PROVIDED DATA –

━━━

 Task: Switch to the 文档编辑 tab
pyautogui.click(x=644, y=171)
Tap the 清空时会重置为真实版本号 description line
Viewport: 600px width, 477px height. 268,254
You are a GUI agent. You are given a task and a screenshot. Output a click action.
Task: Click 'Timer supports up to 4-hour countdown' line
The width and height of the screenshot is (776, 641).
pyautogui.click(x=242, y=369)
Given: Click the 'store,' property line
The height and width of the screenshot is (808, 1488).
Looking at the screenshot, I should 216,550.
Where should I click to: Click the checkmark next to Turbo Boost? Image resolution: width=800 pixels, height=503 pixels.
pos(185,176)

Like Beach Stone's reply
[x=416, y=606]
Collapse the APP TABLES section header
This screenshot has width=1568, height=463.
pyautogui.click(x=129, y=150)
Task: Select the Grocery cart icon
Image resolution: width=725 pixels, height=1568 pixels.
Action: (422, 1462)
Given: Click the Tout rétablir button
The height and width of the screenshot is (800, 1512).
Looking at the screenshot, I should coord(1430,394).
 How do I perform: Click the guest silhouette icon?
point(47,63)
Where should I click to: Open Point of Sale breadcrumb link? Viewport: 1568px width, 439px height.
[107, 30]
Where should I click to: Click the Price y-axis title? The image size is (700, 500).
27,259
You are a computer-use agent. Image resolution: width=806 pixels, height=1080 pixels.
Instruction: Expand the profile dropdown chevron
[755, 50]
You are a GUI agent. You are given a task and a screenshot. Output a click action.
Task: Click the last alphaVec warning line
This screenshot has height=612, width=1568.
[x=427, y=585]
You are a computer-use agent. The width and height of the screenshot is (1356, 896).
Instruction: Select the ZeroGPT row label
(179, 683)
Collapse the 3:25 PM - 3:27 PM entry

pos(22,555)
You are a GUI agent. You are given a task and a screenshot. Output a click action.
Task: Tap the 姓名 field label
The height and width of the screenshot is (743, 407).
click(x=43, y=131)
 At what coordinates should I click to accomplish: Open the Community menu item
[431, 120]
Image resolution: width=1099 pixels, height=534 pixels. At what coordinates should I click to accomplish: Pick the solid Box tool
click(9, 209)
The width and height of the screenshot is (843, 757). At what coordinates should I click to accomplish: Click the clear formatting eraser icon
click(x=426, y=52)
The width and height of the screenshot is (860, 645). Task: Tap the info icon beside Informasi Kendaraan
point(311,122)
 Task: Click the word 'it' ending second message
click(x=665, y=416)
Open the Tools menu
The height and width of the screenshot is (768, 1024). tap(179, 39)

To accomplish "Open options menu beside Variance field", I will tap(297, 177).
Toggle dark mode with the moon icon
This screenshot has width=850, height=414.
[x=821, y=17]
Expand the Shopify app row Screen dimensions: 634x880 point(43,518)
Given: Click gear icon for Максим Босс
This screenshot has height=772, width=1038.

━━━

EXERCISE DIRECTIONS – Go through the listing above and reproduce all of it exactly.

WRITTEN RESPONSE –
 Task: Switch to the 文档编辑 tab
pyautogui.click(x=644, y=171)
Tap the 清空时会重置为真实版本号 description line
Viewport: 600px width, 477px height. 268,254
You are a GUI agent. You are given a task and a screenshot. Output a click action.
Task: Click 'Timer supports up to 4-hour countdown' line
The width and height of the screenshot is (776, 641).
pyautogui.click(x=242, y=369)
Given: Click the 'store,' property line
The height and width of the screenshot is (808, 1488).
Looking at the screenshot, I should 216,550.
Where should I click to: Click the checkmark next to Turbo Boost? Image resolution: width=800 pixels, height=503 pixels.
pos(185,176)

Like Beach Stone's reply
[x=416, y=606]
Collapse the APP TABLES section header
This screenshot has width=1568, height=463.
pyautogui.click(x=129, y=150)
Task: Select the Grocery cart icon
Image resolution: width=725 pixels, height=1568 pixels.
Action: (422, 1462)
Given: Click the Tout rétablir button
The height and width of the screenshot is (800, 1512).
Looking at the screenshot, I should coord(1430,394).
 How do I perform: Click the guest silhouette icon?
point(47,63)
Where should I click to: Open Point of Sale breadcrumb link? Viewport: 1568px width, 439px height.
[107, 30]
Where should I click to: Click the Price y-axis title? The image size is (700, 500).
27,259
You are a computer-use agent. Image resolution: width=806 pixels, height=1080 pixels.
Instruction: Expand the profile dropdown chevron
[755, 50]
You are a GUI agent. You are given a task and a screenshot. Output a click action.
Task: Click the last alphaVec warning line
This screenshot has height=612, width=1568.
[x=427, y=585]
You are a computer-use agent. The width and height of the screenshot is (1356, 896).
Instruction: Select the ZeroGPT row label
(179, 683)
Collapse the 3:25 PM - 3:27 PM entry

pos(22,555)
You are a GUI agent. You are given a task and a screenshot. Output a click action.
Task: Tap the 姓名 field label
The height and width of the screenshot is (743, 407).
click(x=43, y=131)
 At what coordinates should I click to accomplish: Open the Community menu item
[431, 120]
Image resolution: width=1099 pixels, height=534 pixels. At what coordinates should I click to accomplish: Pick the solid Box tool
click(9, 209)
The width and height of the screenshot is (843, 757). At what coordinates should I click to accomplish: Click the clear formatting eraser icon
click(x=426, y=52)
The width and height of the screenshot is (860, 645). Task: Tap the info icon beside Informasi Kendaraan
point(311,122)
 Task: Click the word 'it' ending second message
click(x=665, y=416)
Open the Tools menu
The height and width of the screenshot is (768, 1024). tap(179, 39)

To accomplish "Open options menu beside Variance field", I will tap(297, 177).
Toggle dark mode with the moon icon
This screenshot has width=850, height=414.
[x=821, y=17]
Expand the Shopify app row Screen dimensions: 634x880 point(43,518)
Given: Click gear icon for Максим Босс
This screenshot has height=772, width=1038.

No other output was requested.